Par Didier Lestrade
Un tour sur Grindr, Scruff ou Hornet montre une communauté LGBT très blanche.
La popularité des applications de rencontre gay ne cesse d’évoluer et la compétition est rude. Avec le récent scandale touchant Grindr, qui partageait le statut sérologique de ses utilisateurs, ces applications ne sont plus évaluées seulement selon leur capacité à générer des rencontres mais aussi selon leur code d’éthique. Grindr et Tinder ont été aussi critiqués pour les risques d’être victime d’actes de délinquance encourus par ceux qui les utilisent. Sans oublier l’augmentation locale de certaines IST ou de contaminations par le VIH à cause de la multiplication des relations non-protégées lors des rencontres.

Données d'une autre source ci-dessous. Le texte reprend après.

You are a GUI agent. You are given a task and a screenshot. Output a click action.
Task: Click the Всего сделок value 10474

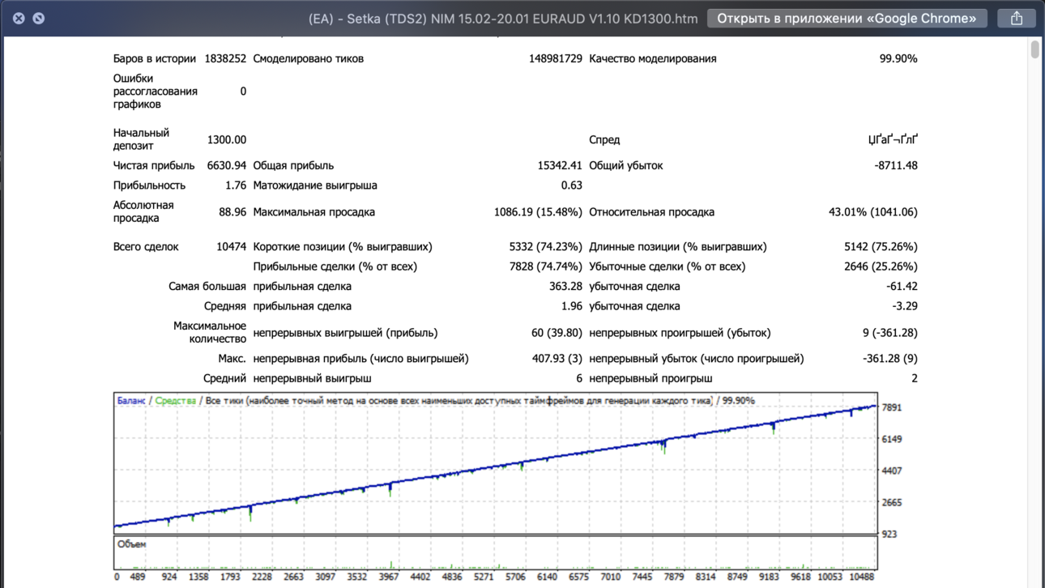pos(232,246)
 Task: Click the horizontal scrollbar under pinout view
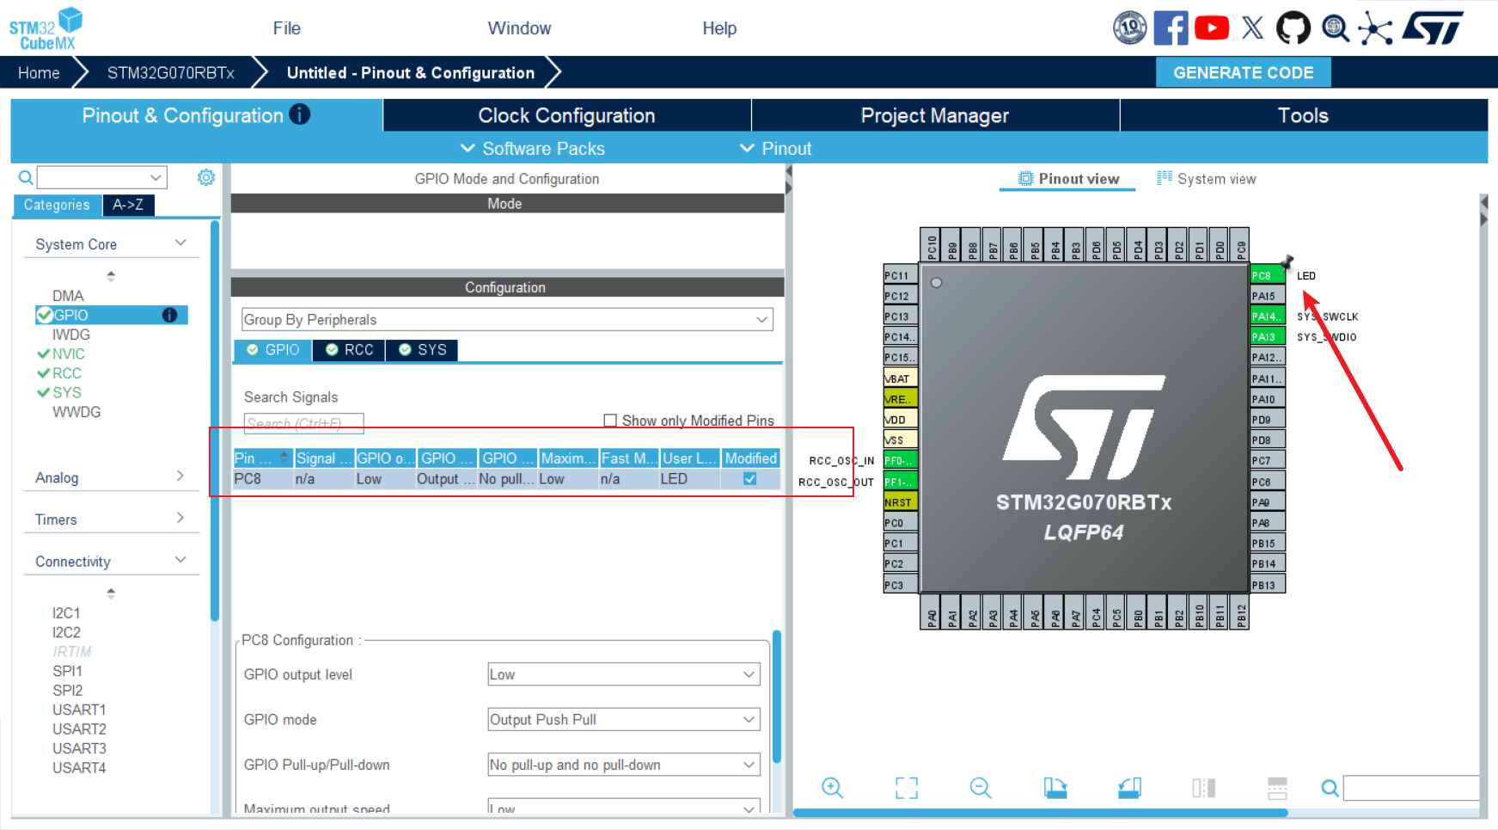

Mais l’angle mort de ces applications, c’est la mixité ethnique. Pour dire les choses crûment, tout le monde ou presque y est blanc. La communauté LGBT est pourtant un lieu où la diversité est supposée être encouragée mais le milieu associatif français manque cruellement de sensibilisation pour refléter le multiculturalisme. Christophe Martet, qui travaille pour le réseau social gay Hornet, estime d’ailleurs que «que la mixité est plus forte sur les applis que dans les associations LGBT». «Elles n’ont pas fait suffisamment d’efforts pour que les personnes racisées s’y retrouvent et aient envie de s’engager, analyse-t-il. Sur Hornet, je croise bien plus souvent que dans le milieu gay des personnes qui sont noires, arabes. Asiatiques un peu moins c’est vrai. Je ne dis pas que ce que nous faisons est optimal. Mais c’est une préoccupation constante y compris dans le choix des soirées que nous sponsorisons. Par exemple, nos articles sont systématiquement illustrés par des photos où figurent des personnes noires, arabes ou asiatiques le plus souvent possible.»
Les phénomènes de rejet des personnes racisées sur les applications de drague sont connus mais ils sont mieux documentés à l’étranger car en France les statistiques ethniques sont toujours interdites. L’année dernière, une étude britannique a révélé que 80% des hommes noirs, 79% des hommes asiatiques, 75% des hommes sud asiatiques, 64% des hommes métissés et 100% des hommes arabes ont subi une forme ou une autre de racisme dans la communauté LGBT. Si les profils comportant des mentions comme «pas de blacks ou d’asiats» se font plus rares sur les applis, elles ont eu un impact définitif. Pour de nombreux gays minoritaires, le racisme dans la communauté est un sujet plus grave que l’homophobie de la société. Et ce problème est encore plus marqué en France où ce racisme dans la drague semble plus flagrant qu’ailleurs car il amplifie leur invisibilité. D’où cette légitime question: est-ce que ces applications amplifient les phénomènes de rejet des non-Blancs?
Sur Scruff ou sur les autres applis plus récentes comme Hornet, la très grande majorité des hommes est blanche. Il y a davantage de Latinos mais relativement peu d’Asiatiques, à moins de chercher des hommes qui vivent à l’autre bout du monde. Et très peu d’hommes maghrébins. (…)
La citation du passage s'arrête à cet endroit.